### Task item:
Copy each line below that has "bars".

Stored items:
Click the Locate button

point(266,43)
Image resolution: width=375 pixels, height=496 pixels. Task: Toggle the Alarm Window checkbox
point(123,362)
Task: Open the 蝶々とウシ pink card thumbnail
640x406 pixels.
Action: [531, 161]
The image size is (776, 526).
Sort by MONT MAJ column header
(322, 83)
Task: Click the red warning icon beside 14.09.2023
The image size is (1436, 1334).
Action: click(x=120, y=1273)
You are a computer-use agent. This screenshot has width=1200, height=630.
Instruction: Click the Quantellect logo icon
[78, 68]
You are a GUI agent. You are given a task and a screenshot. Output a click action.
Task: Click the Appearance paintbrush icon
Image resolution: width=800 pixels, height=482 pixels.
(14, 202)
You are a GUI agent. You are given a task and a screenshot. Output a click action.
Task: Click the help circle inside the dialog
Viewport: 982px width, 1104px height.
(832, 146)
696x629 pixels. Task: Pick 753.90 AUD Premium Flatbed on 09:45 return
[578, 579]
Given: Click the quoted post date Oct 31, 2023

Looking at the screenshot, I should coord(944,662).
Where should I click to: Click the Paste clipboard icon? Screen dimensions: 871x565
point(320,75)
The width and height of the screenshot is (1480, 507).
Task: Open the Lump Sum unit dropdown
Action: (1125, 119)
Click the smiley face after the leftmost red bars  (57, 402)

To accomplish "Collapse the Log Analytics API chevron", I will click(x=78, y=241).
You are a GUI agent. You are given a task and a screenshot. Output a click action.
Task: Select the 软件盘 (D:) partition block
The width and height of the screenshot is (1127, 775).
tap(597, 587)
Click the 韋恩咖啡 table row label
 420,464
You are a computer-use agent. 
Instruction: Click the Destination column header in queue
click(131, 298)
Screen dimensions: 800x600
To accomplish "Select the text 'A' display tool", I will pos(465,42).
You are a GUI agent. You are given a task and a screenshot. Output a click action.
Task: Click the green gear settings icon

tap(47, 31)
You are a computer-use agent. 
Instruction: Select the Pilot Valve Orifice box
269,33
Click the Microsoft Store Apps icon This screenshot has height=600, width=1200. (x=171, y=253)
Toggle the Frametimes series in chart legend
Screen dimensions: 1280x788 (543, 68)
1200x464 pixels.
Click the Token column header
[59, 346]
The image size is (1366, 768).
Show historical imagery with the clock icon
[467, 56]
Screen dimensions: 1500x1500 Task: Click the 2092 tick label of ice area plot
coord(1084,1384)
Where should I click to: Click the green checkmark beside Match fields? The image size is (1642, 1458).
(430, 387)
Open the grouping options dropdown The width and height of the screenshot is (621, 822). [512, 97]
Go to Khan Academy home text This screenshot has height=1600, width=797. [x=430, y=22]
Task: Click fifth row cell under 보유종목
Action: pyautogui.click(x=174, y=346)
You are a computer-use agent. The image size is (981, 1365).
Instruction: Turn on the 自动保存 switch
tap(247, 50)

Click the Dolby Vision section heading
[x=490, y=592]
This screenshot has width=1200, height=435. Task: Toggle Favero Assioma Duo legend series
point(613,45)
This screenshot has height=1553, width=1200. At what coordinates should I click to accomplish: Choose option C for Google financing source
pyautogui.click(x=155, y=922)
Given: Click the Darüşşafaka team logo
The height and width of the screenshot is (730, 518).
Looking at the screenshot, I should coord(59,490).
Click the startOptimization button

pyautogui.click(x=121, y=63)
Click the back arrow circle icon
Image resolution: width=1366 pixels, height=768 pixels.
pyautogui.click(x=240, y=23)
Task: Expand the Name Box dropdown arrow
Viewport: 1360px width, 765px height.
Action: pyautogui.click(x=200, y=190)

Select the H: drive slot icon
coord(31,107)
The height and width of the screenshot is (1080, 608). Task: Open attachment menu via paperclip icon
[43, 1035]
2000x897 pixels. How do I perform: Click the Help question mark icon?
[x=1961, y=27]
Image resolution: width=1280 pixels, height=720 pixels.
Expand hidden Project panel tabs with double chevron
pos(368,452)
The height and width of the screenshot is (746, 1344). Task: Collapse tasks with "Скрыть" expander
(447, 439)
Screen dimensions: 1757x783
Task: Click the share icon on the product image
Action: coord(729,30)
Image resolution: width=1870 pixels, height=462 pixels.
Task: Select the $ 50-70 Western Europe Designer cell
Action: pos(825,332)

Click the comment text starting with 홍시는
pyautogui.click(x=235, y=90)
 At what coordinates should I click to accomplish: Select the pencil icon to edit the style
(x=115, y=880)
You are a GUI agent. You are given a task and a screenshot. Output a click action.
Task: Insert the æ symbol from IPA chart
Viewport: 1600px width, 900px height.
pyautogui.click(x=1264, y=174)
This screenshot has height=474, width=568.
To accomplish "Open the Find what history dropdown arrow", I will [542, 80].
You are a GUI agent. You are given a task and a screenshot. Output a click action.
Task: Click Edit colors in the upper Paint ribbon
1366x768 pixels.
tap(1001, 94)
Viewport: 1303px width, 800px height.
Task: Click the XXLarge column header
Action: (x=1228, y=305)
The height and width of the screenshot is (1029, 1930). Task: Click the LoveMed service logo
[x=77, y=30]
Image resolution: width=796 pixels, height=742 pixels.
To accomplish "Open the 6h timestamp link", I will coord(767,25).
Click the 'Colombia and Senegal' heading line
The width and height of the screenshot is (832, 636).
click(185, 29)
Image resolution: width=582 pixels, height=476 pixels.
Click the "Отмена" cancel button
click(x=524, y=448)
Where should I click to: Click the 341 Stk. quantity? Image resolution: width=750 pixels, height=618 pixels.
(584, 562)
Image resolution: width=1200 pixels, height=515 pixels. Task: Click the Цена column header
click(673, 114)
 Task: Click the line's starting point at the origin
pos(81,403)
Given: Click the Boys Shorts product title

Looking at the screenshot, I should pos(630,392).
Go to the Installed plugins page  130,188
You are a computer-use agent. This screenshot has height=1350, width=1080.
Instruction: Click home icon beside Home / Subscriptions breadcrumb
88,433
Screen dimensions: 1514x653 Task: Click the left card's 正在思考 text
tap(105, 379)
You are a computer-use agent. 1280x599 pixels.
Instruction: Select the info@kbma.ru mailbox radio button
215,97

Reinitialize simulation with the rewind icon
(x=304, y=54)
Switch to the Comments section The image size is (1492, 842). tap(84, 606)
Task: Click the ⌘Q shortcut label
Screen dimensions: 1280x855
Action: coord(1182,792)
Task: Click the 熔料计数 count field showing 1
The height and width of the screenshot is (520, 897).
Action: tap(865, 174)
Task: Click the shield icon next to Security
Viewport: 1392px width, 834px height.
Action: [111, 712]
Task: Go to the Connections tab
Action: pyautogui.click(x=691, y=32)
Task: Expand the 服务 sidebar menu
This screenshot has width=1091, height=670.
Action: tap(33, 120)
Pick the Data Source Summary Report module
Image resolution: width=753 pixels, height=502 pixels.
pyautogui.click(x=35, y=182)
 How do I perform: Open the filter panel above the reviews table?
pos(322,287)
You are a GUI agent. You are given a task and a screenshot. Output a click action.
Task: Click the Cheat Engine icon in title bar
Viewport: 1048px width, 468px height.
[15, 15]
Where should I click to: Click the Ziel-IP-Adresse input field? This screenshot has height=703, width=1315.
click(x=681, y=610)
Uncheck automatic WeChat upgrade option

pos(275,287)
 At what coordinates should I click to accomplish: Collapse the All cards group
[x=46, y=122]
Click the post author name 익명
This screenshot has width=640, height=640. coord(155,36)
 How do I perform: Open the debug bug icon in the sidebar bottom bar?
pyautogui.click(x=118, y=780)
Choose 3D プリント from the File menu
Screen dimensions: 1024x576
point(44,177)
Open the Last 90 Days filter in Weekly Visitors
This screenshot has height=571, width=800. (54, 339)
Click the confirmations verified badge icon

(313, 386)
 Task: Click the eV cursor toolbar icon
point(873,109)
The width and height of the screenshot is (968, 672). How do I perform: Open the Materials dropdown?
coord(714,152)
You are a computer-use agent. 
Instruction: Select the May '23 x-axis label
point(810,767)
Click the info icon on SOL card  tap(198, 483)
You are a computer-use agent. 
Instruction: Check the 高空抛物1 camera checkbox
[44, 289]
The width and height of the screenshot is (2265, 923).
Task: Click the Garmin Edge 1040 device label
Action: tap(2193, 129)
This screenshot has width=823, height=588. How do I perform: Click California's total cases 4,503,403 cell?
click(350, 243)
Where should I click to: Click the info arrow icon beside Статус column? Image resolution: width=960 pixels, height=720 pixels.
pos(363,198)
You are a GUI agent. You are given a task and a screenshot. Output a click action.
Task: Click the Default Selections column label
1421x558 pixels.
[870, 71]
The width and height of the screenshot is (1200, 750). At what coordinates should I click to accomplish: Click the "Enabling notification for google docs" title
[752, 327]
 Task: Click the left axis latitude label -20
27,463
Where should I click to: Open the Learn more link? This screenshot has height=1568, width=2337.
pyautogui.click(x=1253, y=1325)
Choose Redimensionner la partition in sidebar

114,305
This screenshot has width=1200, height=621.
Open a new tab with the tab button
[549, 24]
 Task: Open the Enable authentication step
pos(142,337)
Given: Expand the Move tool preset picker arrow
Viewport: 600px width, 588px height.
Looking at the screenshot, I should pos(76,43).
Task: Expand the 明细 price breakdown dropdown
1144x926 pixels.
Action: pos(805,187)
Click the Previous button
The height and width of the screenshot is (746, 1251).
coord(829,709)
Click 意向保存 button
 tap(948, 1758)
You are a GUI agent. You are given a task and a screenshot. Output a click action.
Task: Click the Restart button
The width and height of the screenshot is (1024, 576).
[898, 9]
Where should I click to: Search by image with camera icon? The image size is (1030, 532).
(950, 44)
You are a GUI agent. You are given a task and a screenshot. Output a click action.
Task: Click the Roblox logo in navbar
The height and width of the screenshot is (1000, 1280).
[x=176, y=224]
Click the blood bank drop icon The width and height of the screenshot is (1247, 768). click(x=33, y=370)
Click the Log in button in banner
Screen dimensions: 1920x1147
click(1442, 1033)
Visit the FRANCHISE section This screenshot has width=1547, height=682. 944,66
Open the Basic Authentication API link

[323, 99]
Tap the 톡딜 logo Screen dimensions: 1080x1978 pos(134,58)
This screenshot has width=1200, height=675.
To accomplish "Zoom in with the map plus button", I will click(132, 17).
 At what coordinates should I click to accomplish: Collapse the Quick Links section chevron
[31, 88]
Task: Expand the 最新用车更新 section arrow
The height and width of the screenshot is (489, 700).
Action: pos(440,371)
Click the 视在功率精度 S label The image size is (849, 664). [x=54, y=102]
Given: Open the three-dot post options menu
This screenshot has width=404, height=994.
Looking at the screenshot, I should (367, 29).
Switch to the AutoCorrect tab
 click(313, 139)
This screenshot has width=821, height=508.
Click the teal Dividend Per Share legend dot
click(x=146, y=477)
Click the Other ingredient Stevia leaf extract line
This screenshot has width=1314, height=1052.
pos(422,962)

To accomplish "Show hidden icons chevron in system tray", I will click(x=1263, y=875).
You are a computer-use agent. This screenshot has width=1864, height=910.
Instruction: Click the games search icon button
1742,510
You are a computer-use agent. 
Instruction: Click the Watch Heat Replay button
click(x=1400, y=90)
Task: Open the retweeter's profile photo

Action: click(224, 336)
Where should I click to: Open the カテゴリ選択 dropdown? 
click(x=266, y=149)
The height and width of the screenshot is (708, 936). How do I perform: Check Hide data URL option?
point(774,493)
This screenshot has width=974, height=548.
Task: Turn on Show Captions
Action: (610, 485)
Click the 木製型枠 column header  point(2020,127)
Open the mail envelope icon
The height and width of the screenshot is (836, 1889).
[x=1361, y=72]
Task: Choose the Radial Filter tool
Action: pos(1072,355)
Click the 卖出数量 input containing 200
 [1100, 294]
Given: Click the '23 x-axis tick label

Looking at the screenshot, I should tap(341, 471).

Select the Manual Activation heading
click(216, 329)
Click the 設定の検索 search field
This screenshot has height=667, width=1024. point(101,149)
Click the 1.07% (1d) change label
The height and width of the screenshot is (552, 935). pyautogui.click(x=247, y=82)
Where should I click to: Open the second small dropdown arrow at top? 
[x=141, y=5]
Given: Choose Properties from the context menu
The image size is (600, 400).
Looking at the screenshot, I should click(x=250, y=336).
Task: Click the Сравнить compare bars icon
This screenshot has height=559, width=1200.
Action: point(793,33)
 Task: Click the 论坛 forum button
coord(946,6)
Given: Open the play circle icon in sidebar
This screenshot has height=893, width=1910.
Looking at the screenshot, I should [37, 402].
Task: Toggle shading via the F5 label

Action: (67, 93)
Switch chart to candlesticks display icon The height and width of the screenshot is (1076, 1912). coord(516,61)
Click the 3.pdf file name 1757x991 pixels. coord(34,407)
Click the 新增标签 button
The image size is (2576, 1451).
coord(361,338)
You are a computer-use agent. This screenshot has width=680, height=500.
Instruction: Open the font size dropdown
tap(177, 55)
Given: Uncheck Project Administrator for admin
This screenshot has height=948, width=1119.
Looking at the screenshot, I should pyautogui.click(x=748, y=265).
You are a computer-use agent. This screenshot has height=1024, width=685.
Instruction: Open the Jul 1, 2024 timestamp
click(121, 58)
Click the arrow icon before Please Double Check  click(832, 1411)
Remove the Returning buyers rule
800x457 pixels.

### Result below:
Click the smiley face after the leftmost red bars  (57, 402)
Task: Click the Сравнить compare bars icon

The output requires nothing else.